TRANSPORT chiefs are hoping the formation of a regionwide “super council” will help them tackle the train and road nightmares that have plagued Greater Manchester for years.

Earlier this week, all 10 Greater Manchester authorities agreed to submit a scheme to the Government to create the new city region authority — the Greater Manchester Combined Authority (GMCA) — which will be given greater powers to coordinate transport, regeneration and economic development.

Transport bosses hope this will give them a greater say on both highways and rail matters, currently carried out by the Greater Manchester Integrated Transport Authority (GMITA).
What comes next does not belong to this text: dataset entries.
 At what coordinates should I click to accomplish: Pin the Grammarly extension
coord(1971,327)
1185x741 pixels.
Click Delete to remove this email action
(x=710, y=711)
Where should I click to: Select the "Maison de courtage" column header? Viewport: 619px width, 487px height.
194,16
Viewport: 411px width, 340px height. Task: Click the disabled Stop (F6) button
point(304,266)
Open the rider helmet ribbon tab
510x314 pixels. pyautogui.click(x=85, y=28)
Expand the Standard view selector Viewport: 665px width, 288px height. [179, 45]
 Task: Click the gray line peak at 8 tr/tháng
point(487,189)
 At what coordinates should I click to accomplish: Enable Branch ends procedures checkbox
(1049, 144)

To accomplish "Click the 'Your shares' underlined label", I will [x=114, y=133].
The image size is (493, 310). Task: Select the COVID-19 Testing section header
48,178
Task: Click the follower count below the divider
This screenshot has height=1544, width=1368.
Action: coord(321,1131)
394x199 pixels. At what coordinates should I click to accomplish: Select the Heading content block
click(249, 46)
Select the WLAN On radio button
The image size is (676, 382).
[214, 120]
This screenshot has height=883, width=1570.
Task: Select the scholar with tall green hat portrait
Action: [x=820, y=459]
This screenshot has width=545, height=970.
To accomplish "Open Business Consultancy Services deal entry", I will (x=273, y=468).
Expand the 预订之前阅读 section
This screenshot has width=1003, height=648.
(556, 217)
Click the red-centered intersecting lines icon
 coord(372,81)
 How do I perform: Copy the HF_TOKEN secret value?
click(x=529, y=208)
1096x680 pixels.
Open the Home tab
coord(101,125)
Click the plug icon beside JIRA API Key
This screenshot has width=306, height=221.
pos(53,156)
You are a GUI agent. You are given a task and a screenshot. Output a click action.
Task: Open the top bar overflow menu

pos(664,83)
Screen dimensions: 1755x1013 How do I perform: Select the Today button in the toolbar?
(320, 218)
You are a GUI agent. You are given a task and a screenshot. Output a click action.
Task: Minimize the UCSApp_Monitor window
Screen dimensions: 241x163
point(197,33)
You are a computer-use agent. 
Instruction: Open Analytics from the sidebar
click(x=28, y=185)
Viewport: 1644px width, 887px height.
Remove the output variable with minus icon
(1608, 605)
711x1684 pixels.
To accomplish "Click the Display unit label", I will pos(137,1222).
For years, the train network across Greater Manchester has suffered from chronic overcrowding with promises of extra carriages made and then not delivered. And in Bolton alone there is a £50million backlog of work needed to repair the crumbling roads, with the rest of the region in as bad a state.

Cllr Keith Whitmore, chairman of the GMITA, said: “This marks a move towards a real and tangible transfer of powers from central government to the City Region, and that is to be welcomed.

“It would give Greater Manchester’s leaders more influence over heavy rail services and strategies, and offers a more integrated way of managing our roads — all of which will help provide coherent solutions to our transport needs so we can provide the best for the City Region.”

The proposals include new protocols for rail, covering policy, strategy and planning, research, project delivery and engagement, and would give the new GMCA more influence over key issues such as the development of the Northern Hub and High Speed Rail proposals and the provision of much-needed extra carriages.

It would also give them the power to propose changes to draft Department for Transport (DfT) specifications in the rail franchise process, meaning they could introduce tighter powers on firms in terms of performance.

The submission for the creation of the GMCA will now go to the Department for Communities and Local Government and the DfT and, if approved by ministers, will then be subject to consultation.

The Association of Greater Manchester Authorities, which would be replaced by the GMCA, has requested that the new authority should be created as from April 1, 2011.